There were no sharp objects, toxic chemicals/poisons, or open-faced heaters accessible to residents. Medications were labeled, as required, and stored in locked areas. Confidential records were stored in locked areas. No fireplaces, pools, or bodies of water were observed on the premises. Per the Licensee, no firearms or ammunition are kept at the facility. Fire detection system, carbon monoxide detectors, night lights, emergency lighting, and facility telephone were all working. The facility’s fire extinguishers were serviced within the last twelve (12) months. Required licensing postings were observed in visible areas of the facility. Fire/disaster drills were performed at required intervals. There were reserve supplies of Personal Protective Equipment (PPE). Licensee presented proof of current business liability insurance.
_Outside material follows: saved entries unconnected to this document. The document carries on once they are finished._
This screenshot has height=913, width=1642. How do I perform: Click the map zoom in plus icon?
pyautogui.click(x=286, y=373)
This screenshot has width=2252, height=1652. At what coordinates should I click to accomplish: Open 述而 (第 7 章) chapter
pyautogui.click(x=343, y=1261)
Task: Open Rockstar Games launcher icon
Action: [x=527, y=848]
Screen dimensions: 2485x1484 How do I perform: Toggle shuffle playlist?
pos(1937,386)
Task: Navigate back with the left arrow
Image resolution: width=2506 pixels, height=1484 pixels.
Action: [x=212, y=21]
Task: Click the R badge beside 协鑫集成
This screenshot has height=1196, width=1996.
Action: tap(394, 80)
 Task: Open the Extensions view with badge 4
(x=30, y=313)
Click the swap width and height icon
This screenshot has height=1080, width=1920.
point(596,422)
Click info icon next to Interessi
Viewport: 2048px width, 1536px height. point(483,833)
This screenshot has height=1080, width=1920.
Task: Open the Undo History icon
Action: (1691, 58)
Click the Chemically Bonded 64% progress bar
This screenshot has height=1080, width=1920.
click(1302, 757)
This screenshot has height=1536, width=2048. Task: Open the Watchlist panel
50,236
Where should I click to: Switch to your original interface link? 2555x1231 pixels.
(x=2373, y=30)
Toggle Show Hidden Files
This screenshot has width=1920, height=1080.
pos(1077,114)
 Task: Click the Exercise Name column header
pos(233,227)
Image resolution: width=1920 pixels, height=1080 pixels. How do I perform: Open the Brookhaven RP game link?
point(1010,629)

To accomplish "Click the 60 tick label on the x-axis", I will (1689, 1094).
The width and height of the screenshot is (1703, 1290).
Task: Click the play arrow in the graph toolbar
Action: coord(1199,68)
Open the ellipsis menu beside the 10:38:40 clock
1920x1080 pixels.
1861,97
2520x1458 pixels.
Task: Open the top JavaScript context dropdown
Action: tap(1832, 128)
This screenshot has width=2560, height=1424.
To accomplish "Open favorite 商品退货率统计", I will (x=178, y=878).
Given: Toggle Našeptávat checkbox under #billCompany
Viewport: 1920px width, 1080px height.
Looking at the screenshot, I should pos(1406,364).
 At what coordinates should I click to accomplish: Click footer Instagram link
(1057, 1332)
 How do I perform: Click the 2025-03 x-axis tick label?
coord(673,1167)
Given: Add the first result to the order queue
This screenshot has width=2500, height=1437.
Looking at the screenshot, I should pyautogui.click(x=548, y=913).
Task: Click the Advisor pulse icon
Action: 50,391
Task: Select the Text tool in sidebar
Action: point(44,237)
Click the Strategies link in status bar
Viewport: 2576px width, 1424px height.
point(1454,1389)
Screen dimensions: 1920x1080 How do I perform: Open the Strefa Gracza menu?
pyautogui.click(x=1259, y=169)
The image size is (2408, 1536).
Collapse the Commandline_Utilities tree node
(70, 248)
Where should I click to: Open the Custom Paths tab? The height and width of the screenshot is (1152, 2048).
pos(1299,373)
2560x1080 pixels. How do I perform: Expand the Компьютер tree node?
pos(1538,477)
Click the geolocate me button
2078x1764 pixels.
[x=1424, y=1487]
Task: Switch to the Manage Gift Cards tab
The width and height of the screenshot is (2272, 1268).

During the facility tour, LPA observed, and manager interview confirmed: The facility has two (2) perimeter exit doors which have 15-second delayed-egress mechanisms. However, the facility’s existing Fire Clearance document (dated 02/15/2011) did not include approval for delayed-egress devices.
During a review of client records, LPA observed, and manager interview confirmed: For five (5) of five (5) sampled residents [Resident #1 (R1) through Resident #5 (R5)], Licensee did not have in their record of care the name, address, and telephone number of the residents’ dentist to be called in an emergency, as required. For one (1) of five (5) sampled residents (R1), Licensee did not have documentation that the resident received an annual routine visit (also known as an annual “physical” or “check-up”) with their respective licensed medical professional (or alternatively, documentation of the resident and responsible person’s refusal or such), as required.
[CONTINUED ON LIC 809-C, 2 of 2]
[CONTINUED FROM LIC 809-C, 1 of 2]
Three (3) deficiencies were cited per California Code of Regulations, Title 22 (refer to the LIC809-D pages). Plans of Correction were jointly formed with the Licensee. LPA also issued Technical Assistance (TA) regarding periodically measuring residents’ body weights and regarding specific skills training for direct care staff (refer to the attached LIC 9102-TA pages).
An exit interview was conducted with Maintenance Director Omar Zamudio and Dining Services Director Fernando Soto. A copy of this report, the LIC 809-D pages, the LIC9102-TA pages, the LIC811 Confidential Names List, and the Licensee/Appeal Rights (LIC9058 03/22) were during today’s visit. Copies of the same were E-mailed to Executive Director Julia Lopez, Resident Services Director Ashley Baino-Jaimes, Community Business Director Kitty Totorica, and Maintenance Director Omar Zamudio.